Based on the above results, we speculated that matrine regulates ribosome biogenesis and nucleotide metabolism through c-Myc. To test this, we integrated the transcriptome consequences of matrine treatment and c-Myc knockout, and found that 303 genes were down-regulated after matrine treatment and c-Myc knockout (Figure 5E above). KEGG enrichment analysis of these genes showed that ribosome biogenesis and nucleotide metabolism pathways were significantly enriched (Figure 5E below and Supplementary Table S9). Furthermore, we compared the two transcriptome data of K562 cells performed by our group with SLAM-Seq results of c-Myc knockdown and MYC Chip-Seq data performed by other groups, and obtained 258 intersected genes (Figure 5F above). KEGG enrichment analysis of these genes revealed that ribosome biogenesis and nucleotide metabolism were still significantly enriched (Figure 5F below and Supplementary Table S10). Therefore, these results suggest that matrine regulates ribosome biogenesis and nucleotide metabolism through c-Myc.
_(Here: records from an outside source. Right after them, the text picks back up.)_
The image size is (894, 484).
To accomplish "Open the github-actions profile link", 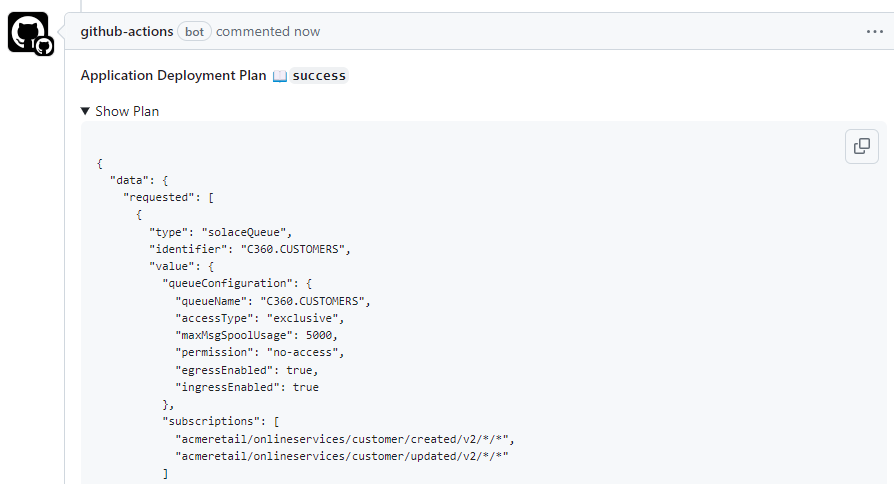I will (x=126, y=31).
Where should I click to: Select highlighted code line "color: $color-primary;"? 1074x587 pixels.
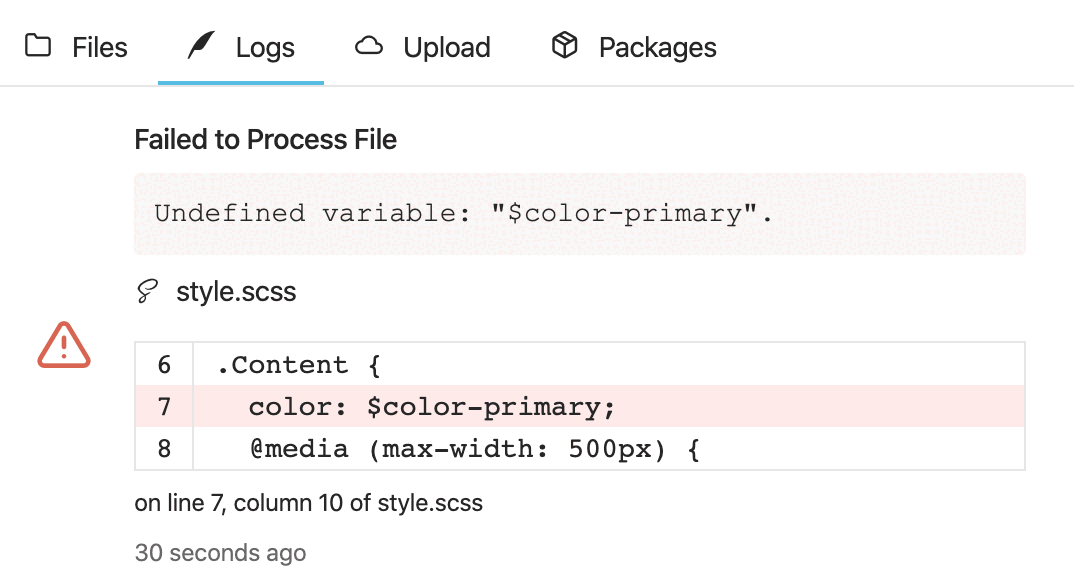433,407

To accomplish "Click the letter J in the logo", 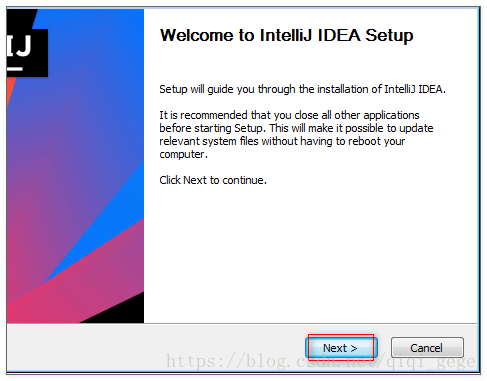I will [24, 45].
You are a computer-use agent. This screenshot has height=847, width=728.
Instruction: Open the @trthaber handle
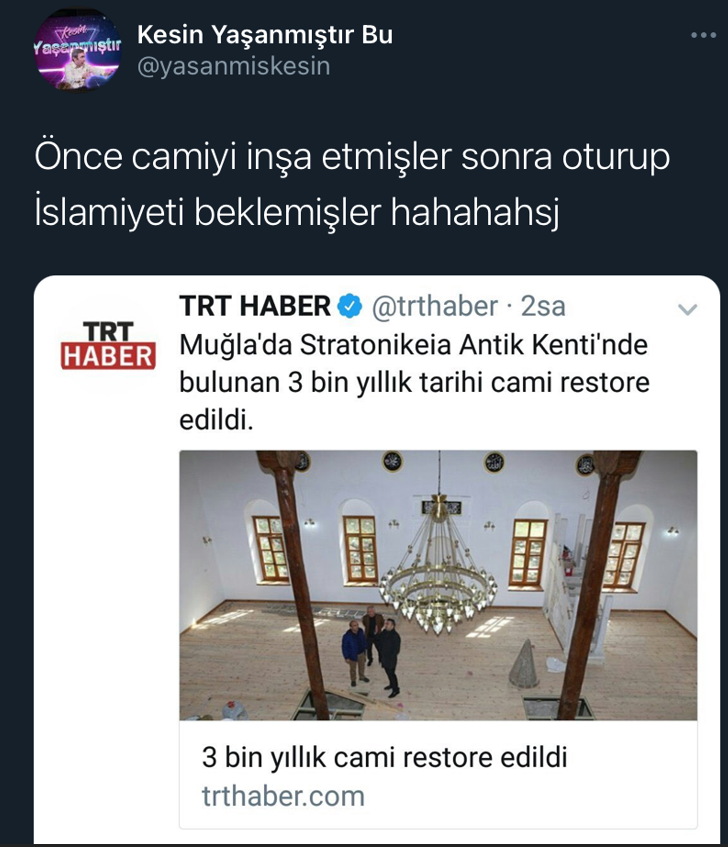[x=435, y=306]
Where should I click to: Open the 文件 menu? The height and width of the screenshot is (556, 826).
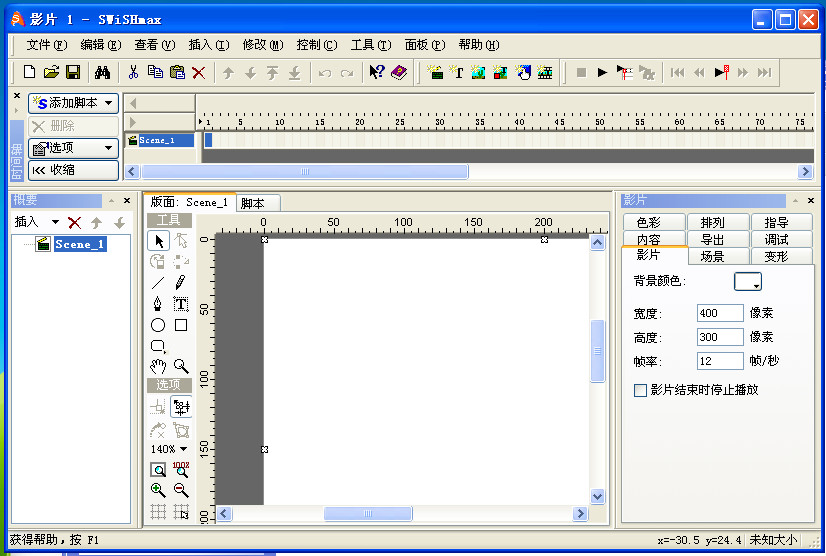pos(46,45)
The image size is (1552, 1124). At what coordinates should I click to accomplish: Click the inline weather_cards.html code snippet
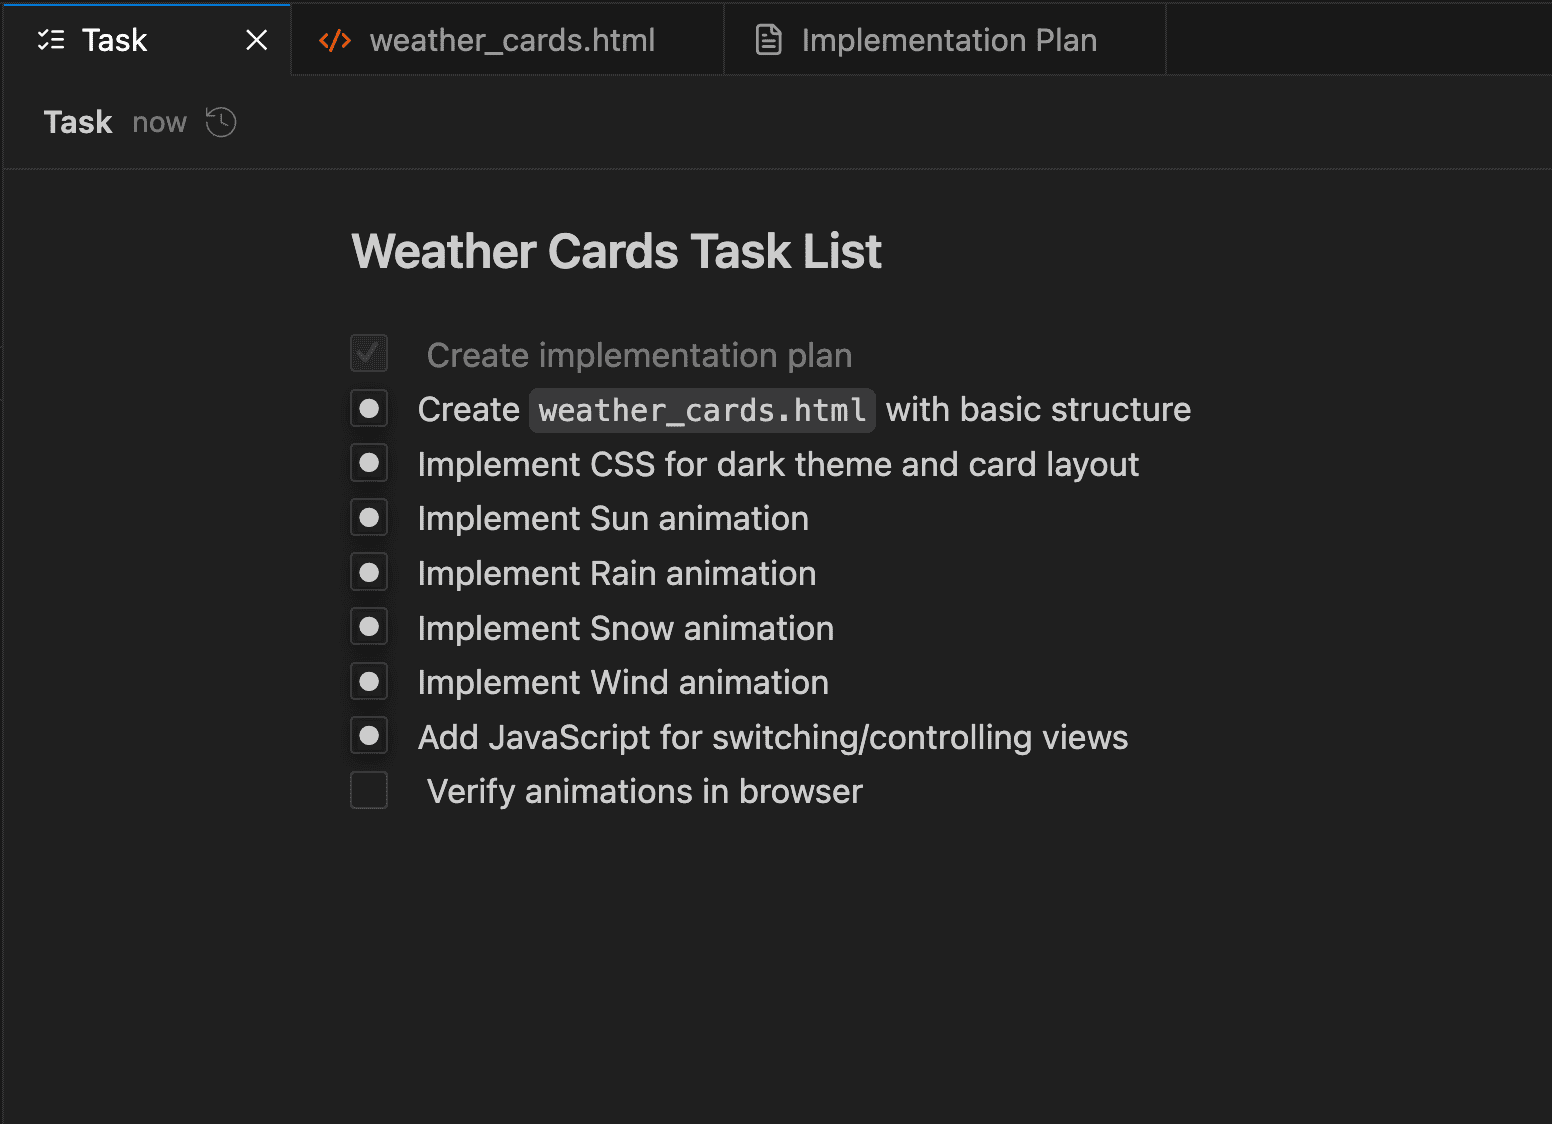point(701,410)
Matrine inhibits both transcription and translation of c-Myc
Since matrine reduced c-Myc mRNA levels, we hypothesized that matrine might inhibit the transcription of c-Myc. QPCR results showed that matrine significantly reduced c-Myc precursor RNA (pre-RNA) levels (Figure 6A), which supported our hypothesis. However, we later found that overexpression of c-Myc could counteract the lowering effect of matrine on c-Myc mRNA levels, but not abolish the lowering effect of matrine on c-Myc protein levels (Figure 6B). Actually, overexpression of c-Myc did not antagonize the inhibitory effects of matrine on cell cycle and proliferation (Supplementary Figures S7A,B). Therefore, matrine may also inhibit the expression of c-Myc in ways other than transcriptional regulation. We performed mRNA stabilization experiments and found that matrine did not affect the mRNA stability of c-Myc (Supplementary Figure S8). Then, we used the translation inhibitor CHX to explore whether matrine promoted the protein degradation of c-Myc, and found that matrine did not promote the protein degradation of c-Myc, and even had an inhibiting trend (Figure 6C), while the experiment of proteasome inhibitor MG132 showed that matrine might inhibit the mRNA translation of c-Myc (Figure 6D). These results suggest that matrine inhibits both transcription and translation of c-Myc.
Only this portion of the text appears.